Qua sfatiamo un altro grande mito. I promotori della legge hanno infatti detto che vogliono tutelare l’allevamento tradizionale. In realtà la carne coltivata non è una minaccia né per gli allevatori né per l’eccellenza italiana. I prodotti a base di carne coltivata non hanno nulla a che vedere con una fiorentina.

E con chi entra in concorrenza?

Al massimo vai a sostituire i prodotti che arrivano dagli allevamenti intensivi: hamburger, wurstel, nuggets, insomma i prodotti trasformati. Si stanno inoltre studiando e sperimentando soluzioni che permettano agli stessi allevatori di far parte della filiera della carne coltivata, in Olanda ad esempio stanno sperimentando la produzione di carne coltivata all'interno degli stessi allevamenti. E poi c’è anche da sottolineare un altro aspetto. L’Italia è fortemente dipendente dall’estero per quanto riguarda il suo mercato della carne. Ne importiamo moltissima.

Quanta?

I dati ISMEA ci dicono che il 58% della carne bovina arriva dall’estero. Perchè non colmare questo gap con carne coltivata dalle imprese italiane? Un domani, si intende, dal momento che per adesso anche nei Paesi dove è stata approvata come Stati Uniti o Singapore, la produzione è ancora su piccola scala e non riesce a sostenere la domanda.

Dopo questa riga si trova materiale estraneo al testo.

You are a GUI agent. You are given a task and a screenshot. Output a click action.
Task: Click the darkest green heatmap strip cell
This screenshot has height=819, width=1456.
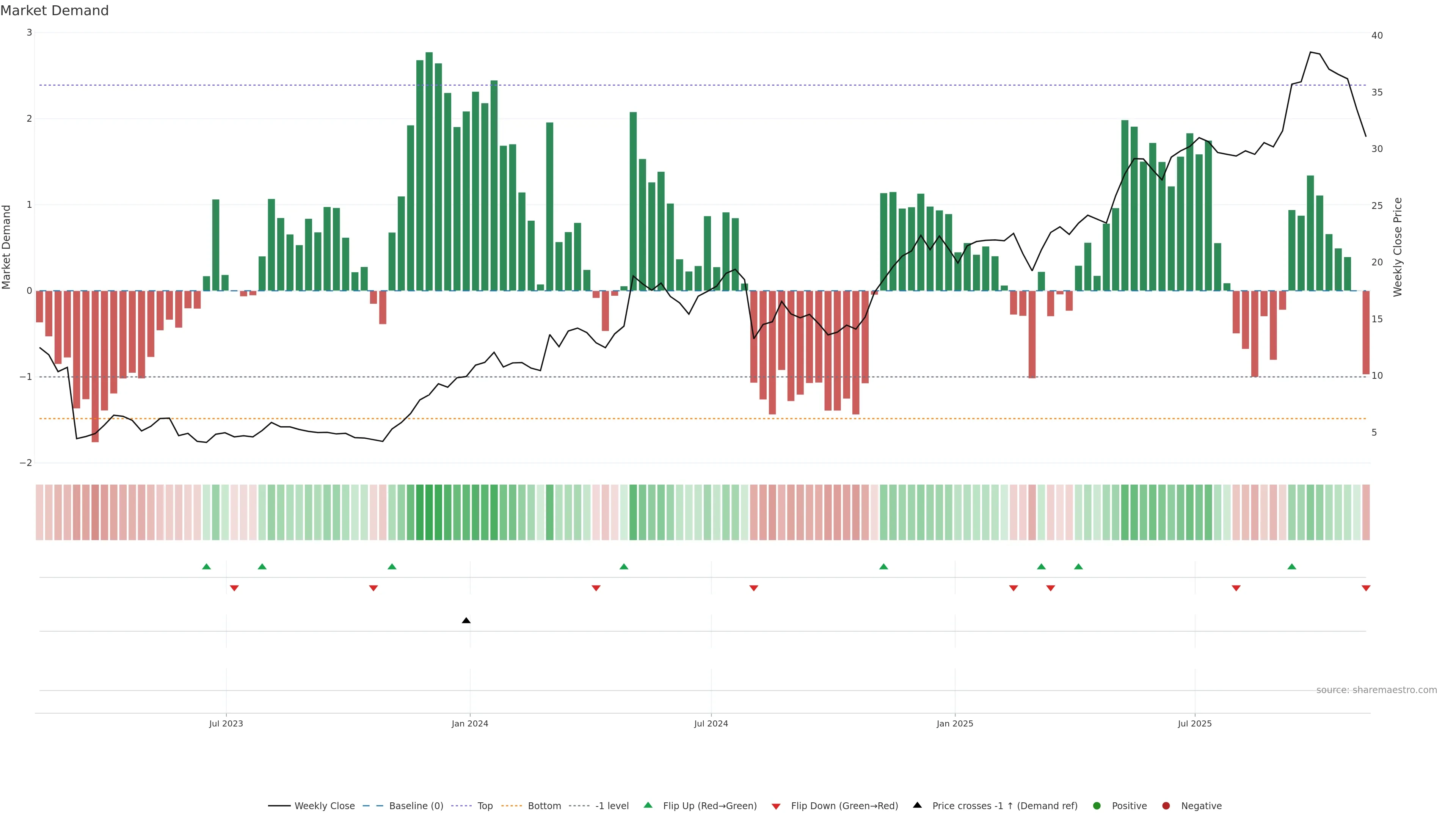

Ecco, ma i consumatori vogliono la carne sintetica?

Un sondaggio di Meat Science ha rilevato che più della metà dei consumatori italiani è interessato a provare la carne coltivata, e poi sempre più persone stanno scegliendo diete sostenibili, il 40% della popolazione europea vuole ridurre il consumo di carne per motivi etici, in questo caso quella coltivata potrebbe essere un’ottima alternativa.

La scelta del governo rischia di bloccare la ricerca? 

Beh sicuramente per il settore privato l’Italia non diventa un luogo attraente per gli investimenti, essendo questa la linea politica. Durante la discussione finale al Senato il ministro Lollobrigida ha sottolineato che il disegno di legge non riguarda la ricerca e si è impegnato a promuovere una ricerca pubblica. Noi speriamo si concretizzi.

Sì, ma molte aziende o start up potrebbero andarsene dall’Italia. 

Sta già succedendo. C’è una start up italiana che si occupa di fare ricerca sulla carne coltivata, ha segnalato che già solo per il disegno di legge, quindi ancora prima dell’approvazione, hanno visto alcuni investitori abbandonare il tavolo di negoziazione. Questo è un primo esempio concreto.

Cosa succede se l’Italia rimane indietro?

L’Italia si è messa in una posizione di svantaggio competitivo che poi sarà molto difficile da recuperare, perché questa è una tecnologia molto complessa. Nel momento in cui avanza in altri Paesi recuperare quello scarto non sarà facile.